# Exercise:
Duplicate the lines from the one holding "Screen dimensions: 1389x868" through the end of the records, inclusive.

::::::::::

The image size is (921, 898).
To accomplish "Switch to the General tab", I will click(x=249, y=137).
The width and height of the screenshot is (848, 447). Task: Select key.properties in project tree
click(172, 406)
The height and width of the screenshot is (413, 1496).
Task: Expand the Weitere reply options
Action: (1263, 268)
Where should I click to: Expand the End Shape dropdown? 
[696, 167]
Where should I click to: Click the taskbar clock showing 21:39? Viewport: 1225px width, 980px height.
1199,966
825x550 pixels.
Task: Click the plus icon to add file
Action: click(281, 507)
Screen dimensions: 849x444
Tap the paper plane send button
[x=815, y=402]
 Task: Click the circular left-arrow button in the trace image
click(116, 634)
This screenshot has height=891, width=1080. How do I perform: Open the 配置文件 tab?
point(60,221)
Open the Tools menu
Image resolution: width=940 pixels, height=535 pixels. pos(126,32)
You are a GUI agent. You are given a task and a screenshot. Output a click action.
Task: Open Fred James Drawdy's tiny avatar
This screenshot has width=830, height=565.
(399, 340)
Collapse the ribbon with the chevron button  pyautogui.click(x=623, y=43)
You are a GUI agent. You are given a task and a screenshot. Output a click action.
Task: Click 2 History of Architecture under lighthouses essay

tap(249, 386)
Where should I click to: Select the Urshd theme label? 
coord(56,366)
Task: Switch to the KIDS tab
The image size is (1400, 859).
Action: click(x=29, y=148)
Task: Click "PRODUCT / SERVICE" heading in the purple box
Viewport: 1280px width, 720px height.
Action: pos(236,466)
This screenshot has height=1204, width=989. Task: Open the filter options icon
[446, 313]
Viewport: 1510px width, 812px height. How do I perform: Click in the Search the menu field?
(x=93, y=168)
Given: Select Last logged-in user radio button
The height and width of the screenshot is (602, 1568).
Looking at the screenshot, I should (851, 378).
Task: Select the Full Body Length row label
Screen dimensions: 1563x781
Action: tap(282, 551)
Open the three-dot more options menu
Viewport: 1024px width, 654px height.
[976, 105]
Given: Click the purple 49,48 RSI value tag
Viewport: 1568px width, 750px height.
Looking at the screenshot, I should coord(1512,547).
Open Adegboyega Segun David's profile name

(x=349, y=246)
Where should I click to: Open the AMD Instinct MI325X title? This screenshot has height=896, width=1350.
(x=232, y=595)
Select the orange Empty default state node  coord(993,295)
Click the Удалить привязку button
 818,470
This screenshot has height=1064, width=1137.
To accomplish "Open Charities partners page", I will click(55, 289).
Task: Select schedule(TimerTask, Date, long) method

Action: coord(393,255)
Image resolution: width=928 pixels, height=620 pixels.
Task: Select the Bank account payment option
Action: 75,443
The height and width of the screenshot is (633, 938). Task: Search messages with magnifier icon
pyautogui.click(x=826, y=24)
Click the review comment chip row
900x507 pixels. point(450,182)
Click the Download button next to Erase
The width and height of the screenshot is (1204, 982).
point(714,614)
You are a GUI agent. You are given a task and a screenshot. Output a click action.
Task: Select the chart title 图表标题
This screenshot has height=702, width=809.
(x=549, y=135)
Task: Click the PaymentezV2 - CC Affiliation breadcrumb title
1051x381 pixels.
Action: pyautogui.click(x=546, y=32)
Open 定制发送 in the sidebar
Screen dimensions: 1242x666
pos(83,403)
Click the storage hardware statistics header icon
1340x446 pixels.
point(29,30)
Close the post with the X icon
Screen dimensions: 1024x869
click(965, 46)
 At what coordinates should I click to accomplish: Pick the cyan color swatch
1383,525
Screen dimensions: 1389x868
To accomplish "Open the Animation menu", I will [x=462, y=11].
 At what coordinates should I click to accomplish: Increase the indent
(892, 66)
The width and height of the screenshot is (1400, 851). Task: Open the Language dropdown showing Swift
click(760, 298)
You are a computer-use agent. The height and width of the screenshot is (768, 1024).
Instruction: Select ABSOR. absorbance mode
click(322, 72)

::::::::::

# Answer to the problem:
Screen dimensions: 1389x868
To accomplish "Open the Animation menu", I will [x=462, y=11].
 At what coordinates should I click to accomplish: Increase the indent
(892, 66)
The width and height of the screenshot is (1400, 851). Task: Open the Language dropdown showing Swift
click(760, 298)
You are a computer-use agent. The height and width of the screenshot is (768, 1024).
Instruction: Select ABSOR. absorbance mode
click(322, 72)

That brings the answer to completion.